**YOUR GOAL:** Retype the entries exactly. Include every line.

AVAILABLE DATA Block Start

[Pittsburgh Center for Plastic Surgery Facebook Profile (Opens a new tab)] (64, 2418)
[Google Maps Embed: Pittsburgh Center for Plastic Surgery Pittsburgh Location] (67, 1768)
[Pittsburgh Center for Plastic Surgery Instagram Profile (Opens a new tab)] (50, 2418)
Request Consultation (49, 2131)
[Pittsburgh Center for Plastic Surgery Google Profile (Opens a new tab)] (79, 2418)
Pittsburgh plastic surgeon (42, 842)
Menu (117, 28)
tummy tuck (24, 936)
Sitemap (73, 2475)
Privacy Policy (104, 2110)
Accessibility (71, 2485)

AVAILABLE DATA Block End

**REPLY TO THE EXERCISE:**
[Pittsburgh Center for Plastic Surgery Facebook Profile (Opens a new tab)] (64, 2418)
[Google Maps Embed: Pittsburgh Center for Plastic Surgery Pittsburgh Location] (67, 1768)
[Pittsburgh Center for Plastic Surgery Instagram Profile (Opens a new tab)] (50, 2418)
Request Consultation (49, 2131)
[Pittsburgh Center for Plastic Surgery Google Profile (Opens a new tab)] (79, 2418)
Pittsburgh plastic surgeon (42, 842)
Menu (117, 28)
tummy tuck (24, 936)
Sitemap (73, 2475)
Privacy Policy (104, 2110)
Accessibility (71, 2485)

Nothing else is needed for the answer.